• [Requirement]:
Locate every line in the records below that includes the string "Edit" and copy each of those lines.

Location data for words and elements

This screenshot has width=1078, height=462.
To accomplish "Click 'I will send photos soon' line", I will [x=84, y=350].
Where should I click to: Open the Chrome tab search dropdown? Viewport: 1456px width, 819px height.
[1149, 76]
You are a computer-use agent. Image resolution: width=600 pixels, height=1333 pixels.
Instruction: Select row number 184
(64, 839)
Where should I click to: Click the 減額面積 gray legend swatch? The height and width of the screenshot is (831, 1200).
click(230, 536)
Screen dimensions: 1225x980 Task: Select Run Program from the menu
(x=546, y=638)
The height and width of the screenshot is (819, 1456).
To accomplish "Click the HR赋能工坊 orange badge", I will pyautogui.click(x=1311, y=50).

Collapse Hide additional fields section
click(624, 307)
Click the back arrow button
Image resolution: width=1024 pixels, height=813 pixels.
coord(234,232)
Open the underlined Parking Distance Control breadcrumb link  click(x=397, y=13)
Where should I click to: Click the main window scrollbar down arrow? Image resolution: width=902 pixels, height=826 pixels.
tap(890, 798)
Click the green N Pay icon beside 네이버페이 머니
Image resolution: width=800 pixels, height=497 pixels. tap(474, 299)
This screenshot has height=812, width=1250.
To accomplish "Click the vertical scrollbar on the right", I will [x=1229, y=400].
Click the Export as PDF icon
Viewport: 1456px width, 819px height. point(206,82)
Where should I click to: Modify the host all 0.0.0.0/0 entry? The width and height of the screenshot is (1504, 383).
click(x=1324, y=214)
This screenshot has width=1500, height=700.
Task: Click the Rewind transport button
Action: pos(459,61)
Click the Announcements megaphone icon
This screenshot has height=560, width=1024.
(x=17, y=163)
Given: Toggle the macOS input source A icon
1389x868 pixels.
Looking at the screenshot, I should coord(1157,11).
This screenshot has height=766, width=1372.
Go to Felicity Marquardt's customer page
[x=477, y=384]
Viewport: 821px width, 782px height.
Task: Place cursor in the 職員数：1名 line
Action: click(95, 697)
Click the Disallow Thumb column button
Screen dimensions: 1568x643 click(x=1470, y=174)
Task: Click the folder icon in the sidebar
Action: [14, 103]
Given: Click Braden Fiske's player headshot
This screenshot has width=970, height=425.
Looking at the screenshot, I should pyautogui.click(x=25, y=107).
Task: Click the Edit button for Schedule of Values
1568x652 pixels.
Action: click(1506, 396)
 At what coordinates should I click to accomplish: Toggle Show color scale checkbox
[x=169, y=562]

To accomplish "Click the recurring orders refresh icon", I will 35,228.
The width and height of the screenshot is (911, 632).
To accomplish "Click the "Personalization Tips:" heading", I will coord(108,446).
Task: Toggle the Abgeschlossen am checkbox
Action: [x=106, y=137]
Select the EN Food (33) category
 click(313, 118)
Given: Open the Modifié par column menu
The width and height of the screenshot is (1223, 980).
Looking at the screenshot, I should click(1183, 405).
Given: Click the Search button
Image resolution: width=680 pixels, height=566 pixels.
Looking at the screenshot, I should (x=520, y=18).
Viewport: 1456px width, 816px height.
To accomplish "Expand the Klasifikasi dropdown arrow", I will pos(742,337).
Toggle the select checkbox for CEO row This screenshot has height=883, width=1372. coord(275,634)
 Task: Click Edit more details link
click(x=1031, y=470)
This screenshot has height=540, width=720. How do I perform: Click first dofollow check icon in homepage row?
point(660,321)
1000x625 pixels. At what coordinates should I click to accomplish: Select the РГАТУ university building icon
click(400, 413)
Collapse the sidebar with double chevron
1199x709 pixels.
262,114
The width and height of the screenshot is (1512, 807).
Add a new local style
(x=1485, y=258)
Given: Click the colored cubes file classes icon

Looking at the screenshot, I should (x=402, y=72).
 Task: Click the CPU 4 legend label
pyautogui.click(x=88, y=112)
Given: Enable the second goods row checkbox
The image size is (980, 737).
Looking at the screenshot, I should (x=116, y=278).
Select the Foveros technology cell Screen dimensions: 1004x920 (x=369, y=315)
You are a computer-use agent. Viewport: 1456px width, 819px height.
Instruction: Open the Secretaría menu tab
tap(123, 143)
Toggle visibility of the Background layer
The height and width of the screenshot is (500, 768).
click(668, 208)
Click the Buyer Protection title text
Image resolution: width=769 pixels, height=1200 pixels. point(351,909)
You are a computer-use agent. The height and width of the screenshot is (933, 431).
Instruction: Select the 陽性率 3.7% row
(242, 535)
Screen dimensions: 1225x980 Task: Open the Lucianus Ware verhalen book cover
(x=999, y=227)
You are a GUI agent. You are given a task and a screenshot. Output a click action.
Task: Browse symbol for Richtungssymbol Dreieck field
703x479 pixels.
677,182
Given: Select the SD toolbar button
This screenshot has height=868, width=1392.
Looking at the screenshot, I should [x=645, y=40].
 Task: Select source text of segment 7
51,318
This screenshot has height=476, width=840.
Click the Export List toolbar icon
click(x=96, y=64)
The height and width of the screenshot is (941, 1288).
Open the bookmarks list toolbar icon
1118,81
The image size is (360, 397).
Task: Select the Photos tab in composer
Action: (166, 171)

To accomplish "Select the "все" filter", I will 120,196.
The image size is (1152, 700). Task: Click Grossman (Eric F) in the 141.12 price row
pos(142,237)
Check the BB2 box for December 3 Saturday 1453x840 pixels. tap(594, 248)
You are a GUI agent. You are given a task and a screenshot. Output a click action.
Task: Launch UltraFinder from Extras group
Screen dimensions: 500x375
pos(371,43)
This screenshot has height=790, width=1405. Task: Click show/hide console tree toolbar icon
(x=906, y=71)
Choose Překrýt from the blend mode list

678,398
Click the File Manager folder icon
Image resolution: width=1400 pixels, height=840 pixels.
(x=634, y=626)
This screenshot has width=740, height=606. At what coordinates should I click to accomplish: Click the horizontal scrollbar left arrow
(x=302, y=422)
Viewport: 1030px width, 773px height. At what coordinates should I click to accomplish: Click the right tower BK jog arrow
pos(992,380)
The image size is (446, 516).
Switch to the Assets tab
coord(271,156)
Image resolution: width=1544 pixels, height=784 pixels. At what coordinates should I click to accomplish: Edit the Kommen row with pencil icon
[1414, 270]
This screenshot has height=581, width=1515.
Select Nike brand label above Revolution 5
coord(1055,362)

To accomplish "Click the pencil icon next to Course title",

• [Final result]:
Task: Click the Edit button for Schedule of Values
 Task: Click Edit more details link
Image resolution: width=1544 pixels, height=784 pixels. At what coordinates should I click to accomplish: Edit the Kommen row with pencil icon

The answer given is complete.